Cette pusillanimité législative, politique et médiatique n’est pas sans conséquence sur le terrain.
Dans le même temps, alors que l’extrême droite fourbit ses armes et que ses thuriféraires se drapent dans des discours vertueux contre les femmes libres – mais pour les «droits» des embryons–, les représentants des religions passent des accords pour œuvrer ensemble contre l’accès à l’IVG; le pape – tellement proche des pauvres – l’est beaucoup moins des femmes, et des femmes pauvres en particulier qu’il exhorte à ne jamais avorter. Enfin, en Europe, des gouvernements réactionnaires font dangereusement pencher la balance et mettent en place des entraves de plus en plus graves à l’IVG…
Quand, pour ceux-là, l’IVG reste un délit pénal, pour d’autres le signal ne serait que symbolique, puisqu’aujourd’hui il n’y a apparemment plus de procès pour avortement consenti. Mais ne nous y trompons pas, rien ne garantit qu’un prochain ministre de la Justice, qui serait de tendance anti-IVG, ne pourrait décider, une fois nommé, de réactiver les poursuites. En 2006, toute une équipe a été traduite en Justice pour n’avoir pas respecté les 6 jours de délai entre la première et la seconde consultation… Elle ne dut son salut qu’au jeune âge de la patiente et à la reconnaissance de l’état de nécessité. L’esprit de la loi a donc prévalu sur le respect de ses conditions strictes. En revanche, en 2007, l’homme qui a tenté de faire avorter sa femme de force, avec violences et la complicité de ses parents, a été relaxé par la juridiction gantoise, parce que la femme – qui a finalement gardé la grossesse – a demandé la clémence. Les agresseurs l’avaient «ligotée, battue, la femme enceinte de 3 mois a reçu des décharges électriques avec un aiguillon pour bétail». La Chambre du Conseil de Gand décide, en décembre 2008, la suspension du prononcé de la peine, signifiant ainsi qu’elle reconnaît les faits comme prouvés, mais qu’ils ne donneront pas lieu à de nouvelles poursuites ni n’apparaîtront au casier judiciaire.

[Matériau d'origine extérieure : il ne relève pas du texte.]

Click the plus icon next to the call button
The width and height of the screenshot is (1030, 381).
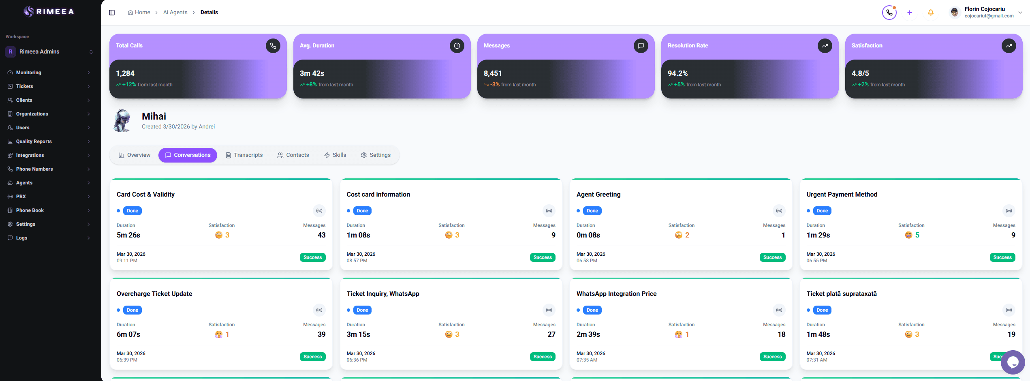[910, 13]
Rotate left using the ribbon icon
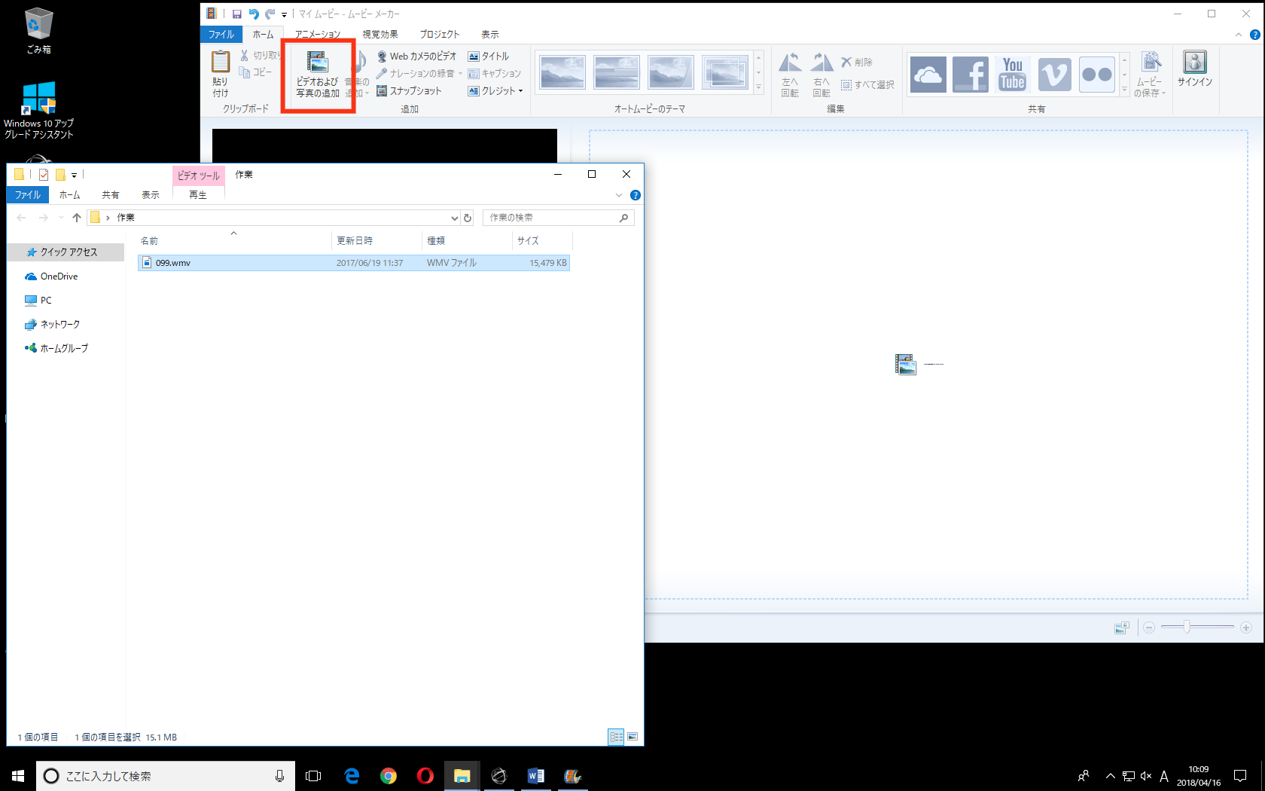Viewport: 1265px width, 791px height. coord(790,75)
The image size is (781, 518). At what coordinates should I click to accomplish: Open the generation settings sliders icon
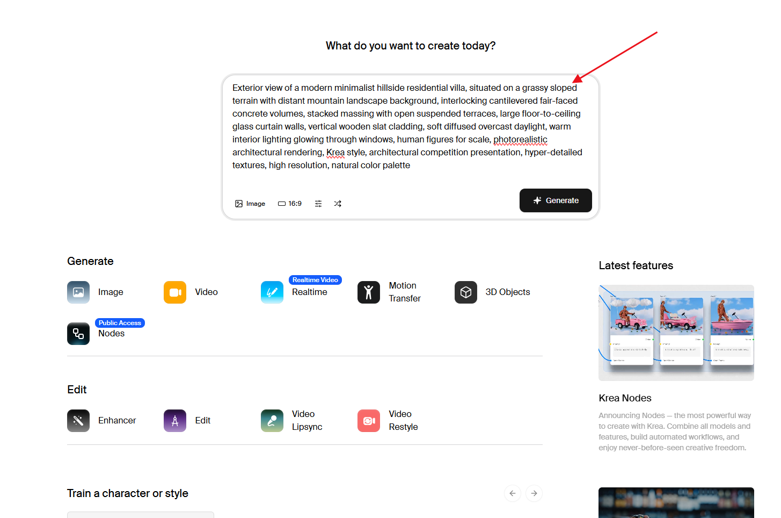pyautogui.click(x=318, y=204)
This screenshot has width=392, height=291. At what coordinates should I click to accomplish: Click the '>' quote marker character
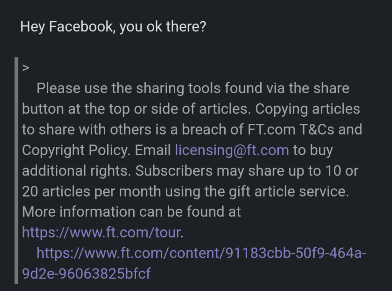pyautogui.click(x=26, y=68)
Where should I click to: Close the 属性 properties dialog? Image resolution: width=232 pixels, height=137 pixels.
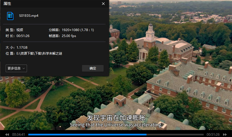[103, 4]
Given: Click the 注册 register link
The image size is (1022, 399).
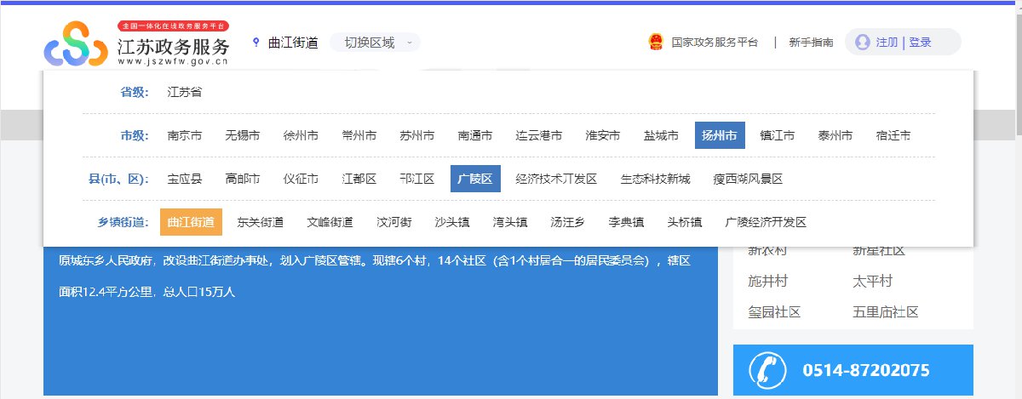Looking at the screenshot, I should click(887, 43).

Il est urgent de considérer le recours à l’IVG comme un soin de santé et non comme un délit, une faute que seules les femmes auraient à porter.
En conclusion, tant sur le plan de la sécurité pénale que sur celui de l’adéquation entre des principes de non-discrimination envers les femmes, il est urgent de considérer le recours à l’IVG comme un soin de santé comme un autre, et non comme un délit, une faute que seules les femmes auraient à porter, parce qu’elles sont filles et que, «par nature», elles devraient devenir mères chaque fois qu’un spermatozoïde rencontre un ovule. Les femmes d’aujourd’hui et demain ont droit au meilleur standard de santé ainsi qu’au libre choix! C’est aussi cela la culture, et si nous nous réclamons d’être civilisés, nous ne pouvons plus faire l’impasse sur une sortie de l’IVG du Code pénal.
(1) Le taux de mortalité maternelle est de 1 sur 8 700.
(2) Le Soir, édition du 16 février 2011.